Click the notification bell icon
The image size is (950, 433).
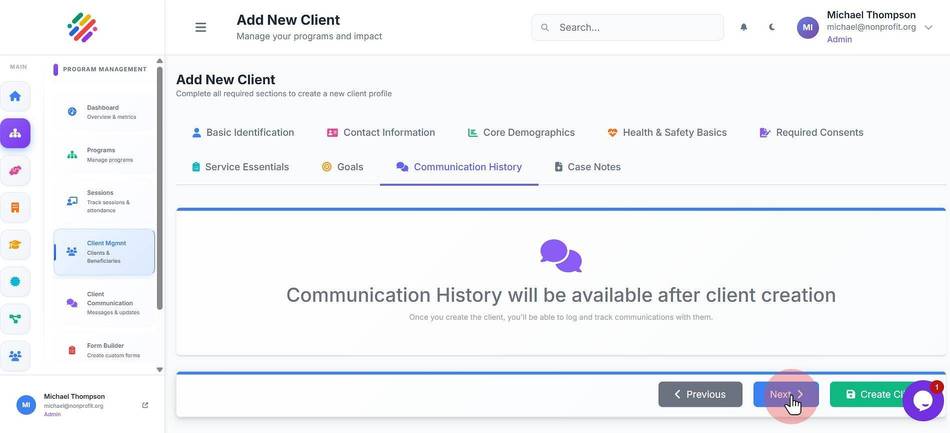tap(743, 27)
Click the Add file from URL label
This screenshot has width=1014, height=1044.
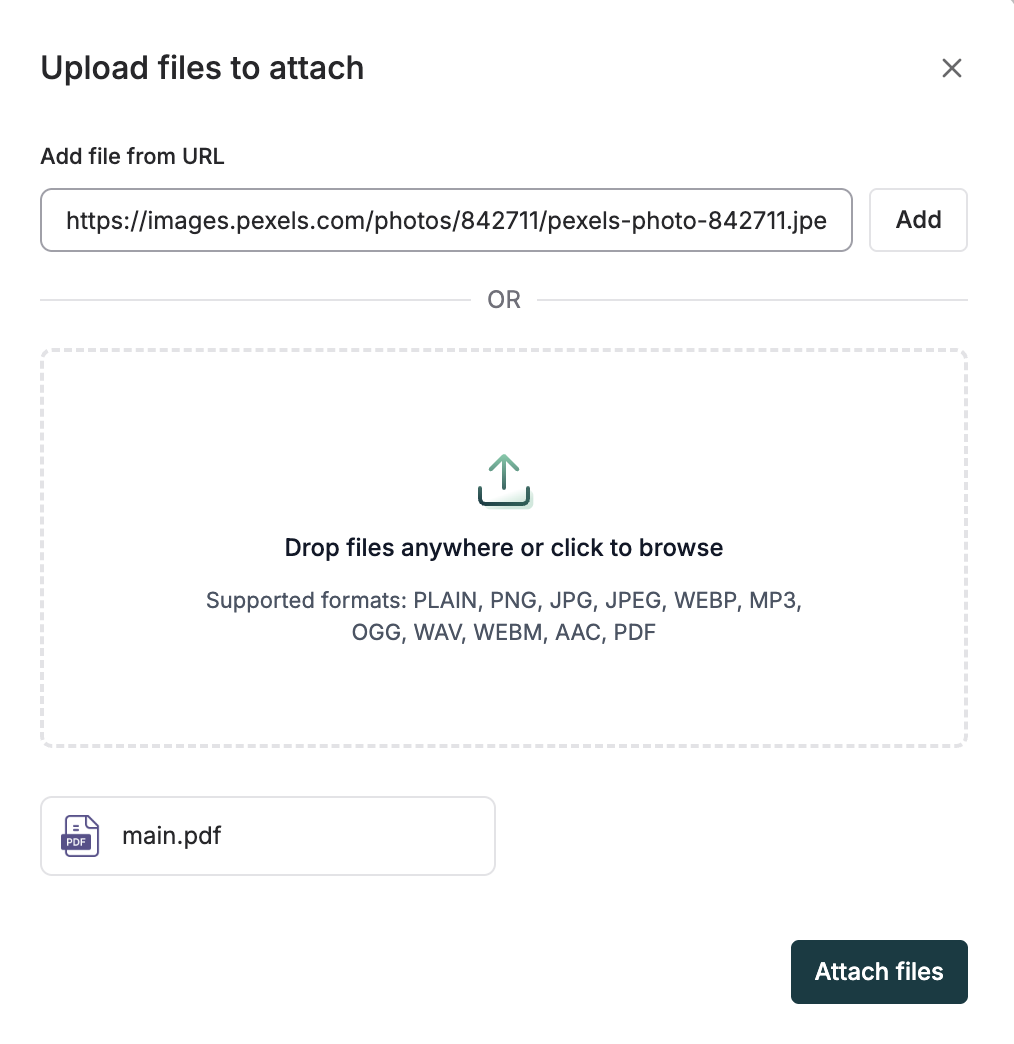click(x=131, y=156)
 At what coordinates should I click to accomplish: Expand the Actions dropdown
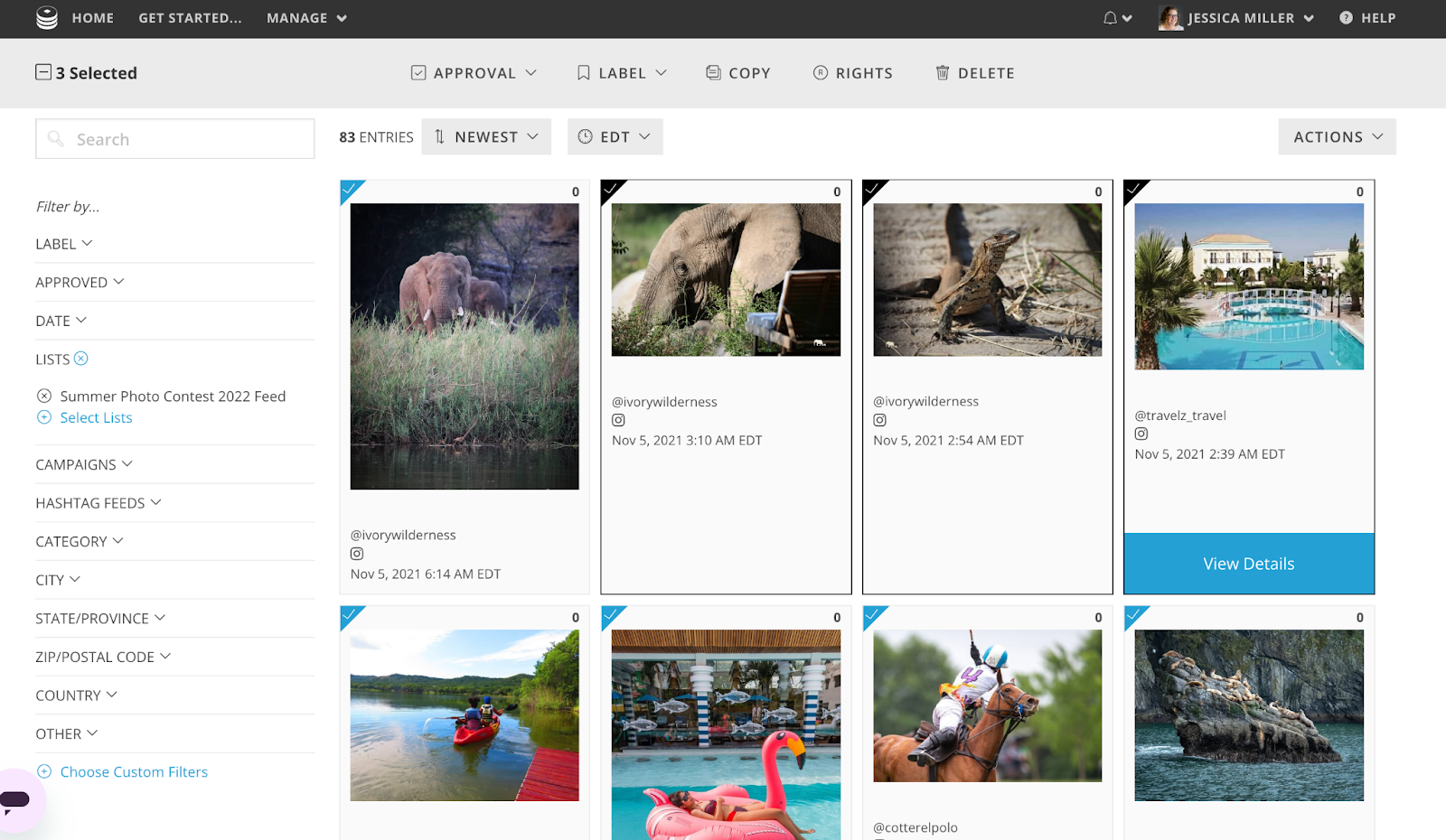pyautogui.click(x=1337, y=137)
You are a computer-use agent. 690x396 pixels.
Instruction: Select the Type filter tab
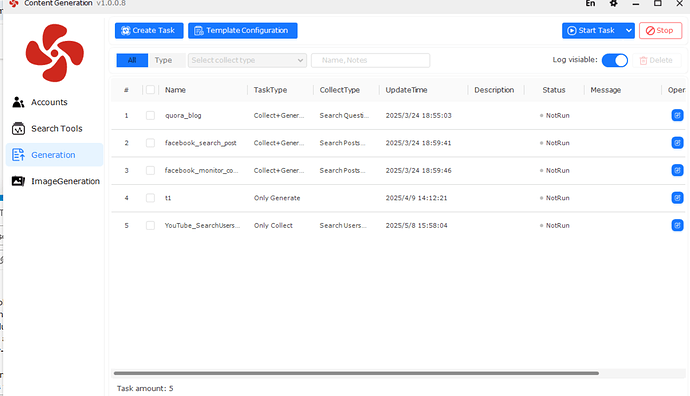(x=163, y=60)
════
Problem to work on -> Omit each picture, then return all of the listing exactly as it stands.

Answer ->
Click the notification bell icon
The image size is (950, 433).
tap(743, 27)
Click the Add file from URL label
This screenshot has width=1014, height=1044.
click(x=131, y=156)
 At what coordinates should I click to accomplish: Expand the Actions dropdown
pyautogui.click(x=1337, y=137)
You are a computer-use agent. 690x396 pixels.
Instruction: Select the Type filter tab
(x=163, y=60)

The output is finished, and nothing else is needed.